■ Reading passage ■
----------------------------------------
Gavin Lee - 2006-12-16

I'm trying to write a python application that parses the XML output of qstat but i'm getting parse errors on certain servers because of "invalid characters" or "invalid token" inside some tags.

To test i used the "-of" switch of qstat and ran xmlwf on the output files.
I managed to narrow it down to a couple of servers where my app is choking, I get different errors from when using the "-utf8" switch.
The errors i see in my app are the same as the errors in xmlwf, i think that is because they both use expat to parse the xml.

error from xmlwf using "iso-8859-1" on server Q3S 213.219.238.20:30720
qstat.xml:21:30: reference to invalid character number

the element:
<rule name="sv_hostname">-=&#1; www.ROCKETARENA.de &#1;=- RA3-Server</rule>

error from xmlwf using same server but in "utf8":
qstat.xml:5:10: not well-formed (invalid token)
----------------------------------------
■ Given data ■
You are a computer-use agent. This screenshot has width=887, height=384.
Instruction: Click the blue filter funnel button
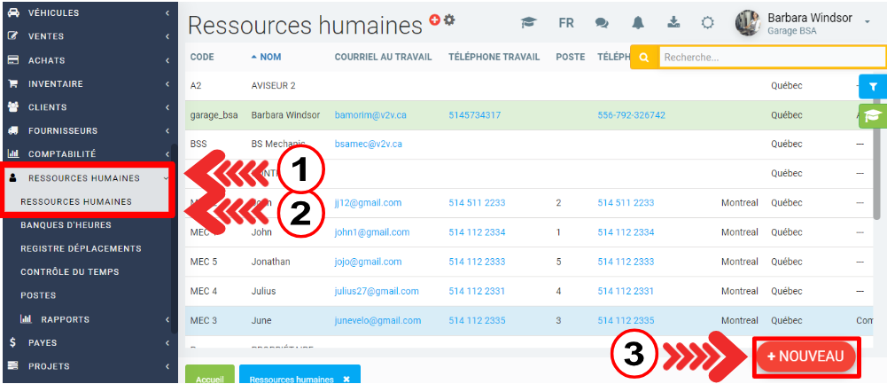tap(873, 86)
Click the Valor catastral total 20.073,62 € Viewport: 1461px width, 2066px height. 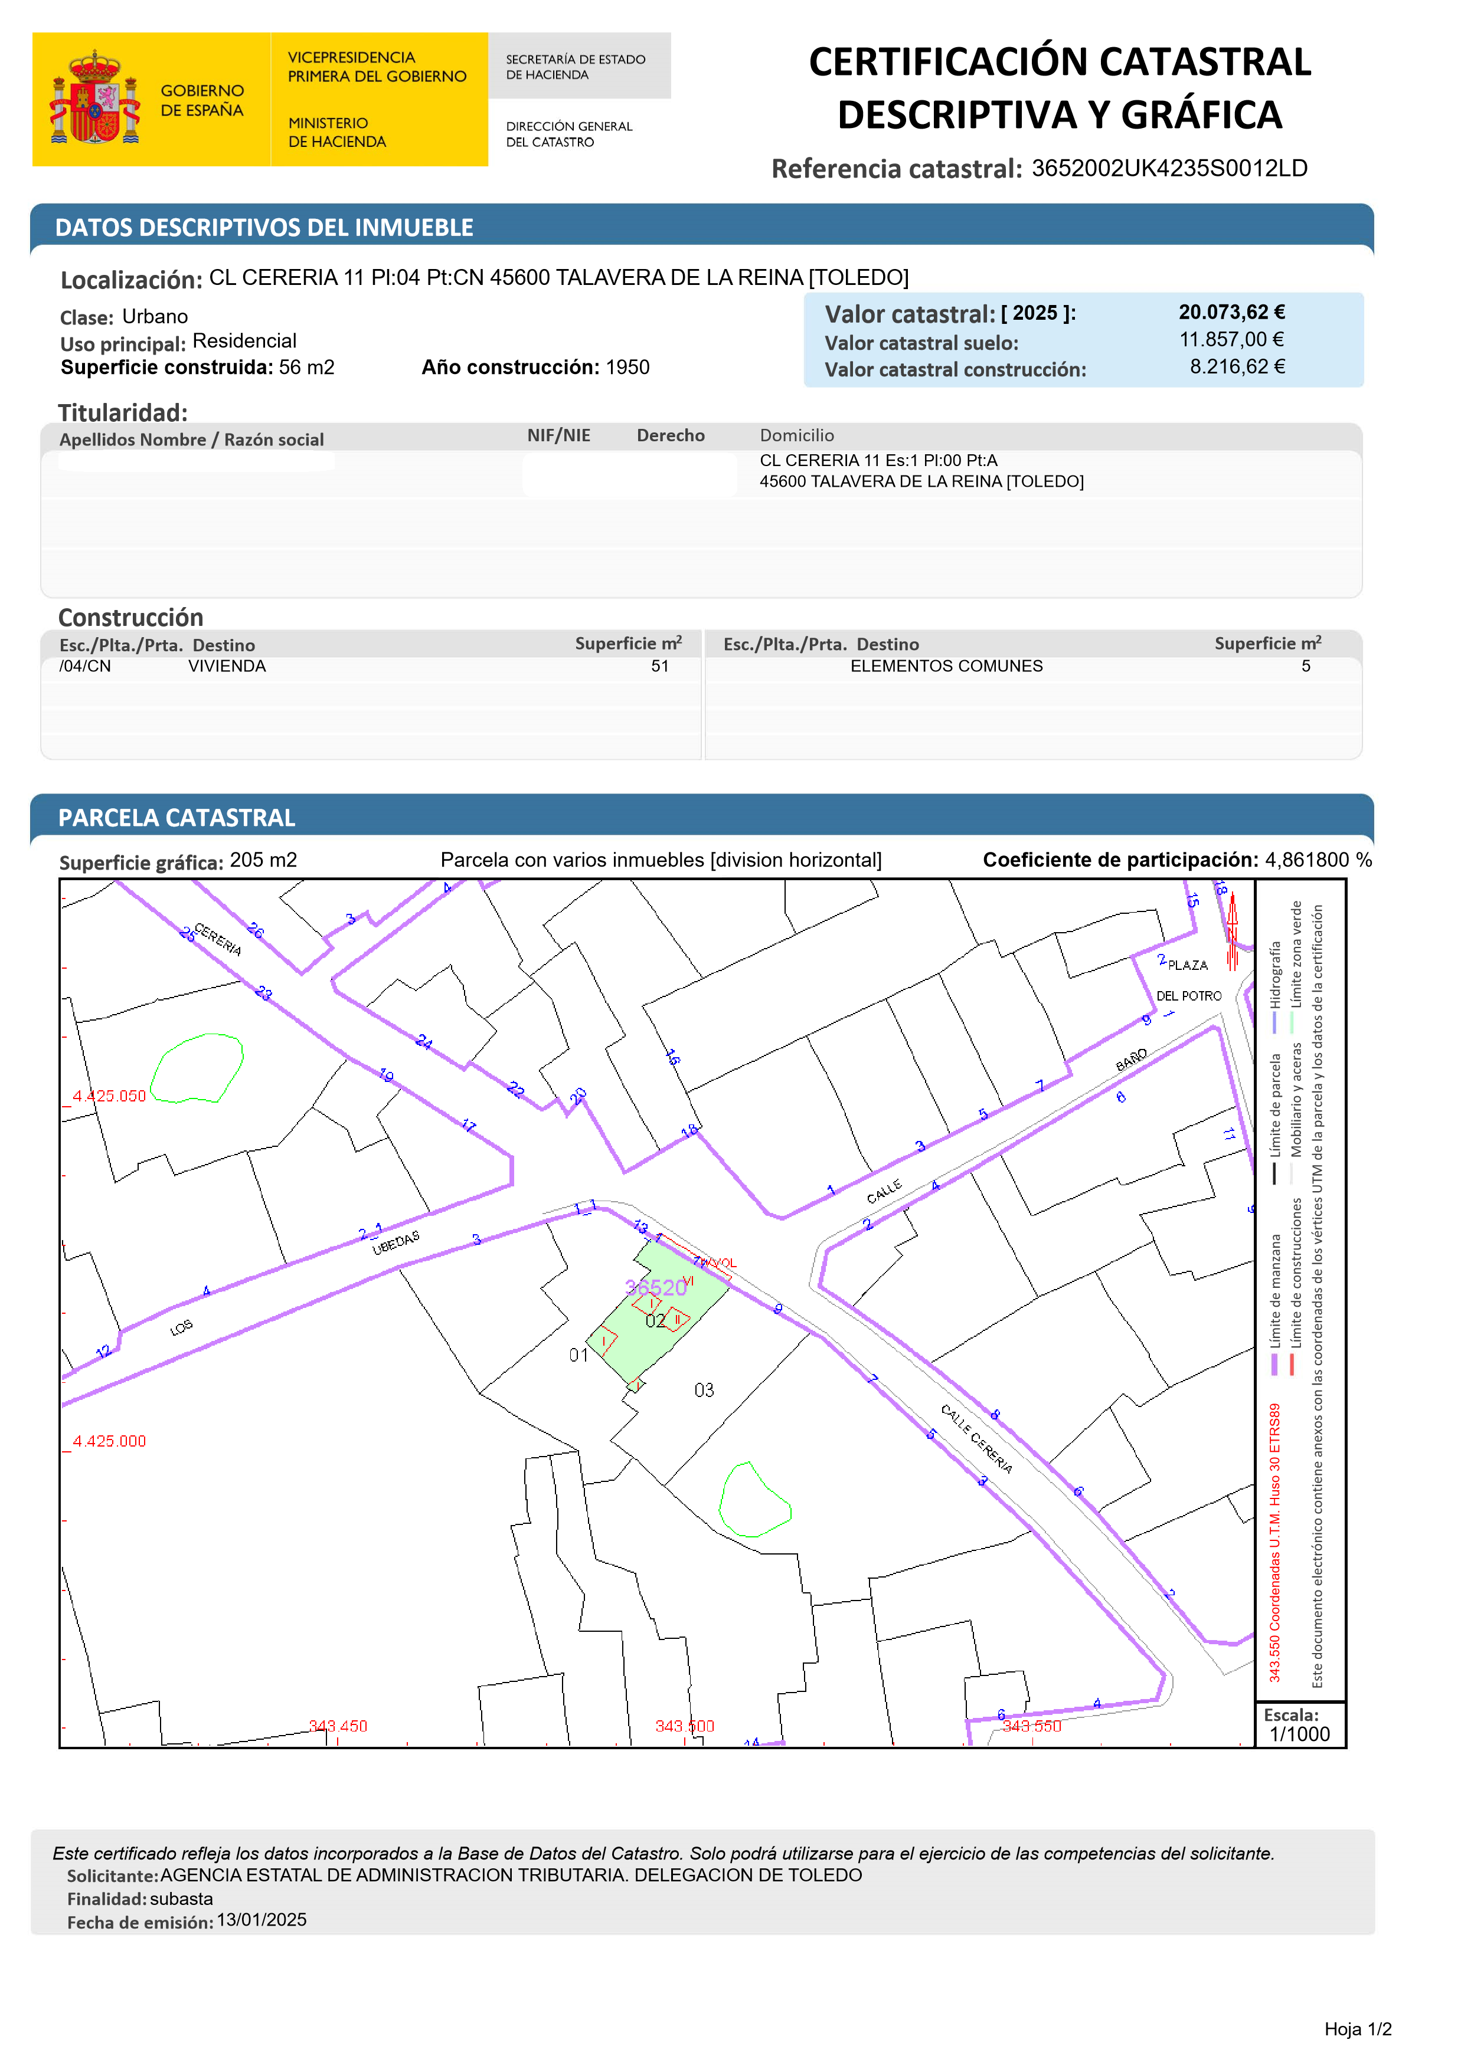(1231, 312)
----------------------------------------
■ Problem ■
Retype the passage of the qstat post starting at "Gavin Lee - 2006-12-16" and ending at "the output files.". The data comes from a separate source.

■ Task result ■
Gavin Lee - 2006-12-16

I'm trying to write a python application that parses the XML output of qstat but i'm getting parse errors on certain servers because of "invalid characters" or "invalid token" inside some tags.

To test i used the "-of" switch of qstat and ran xmlwf on the output files.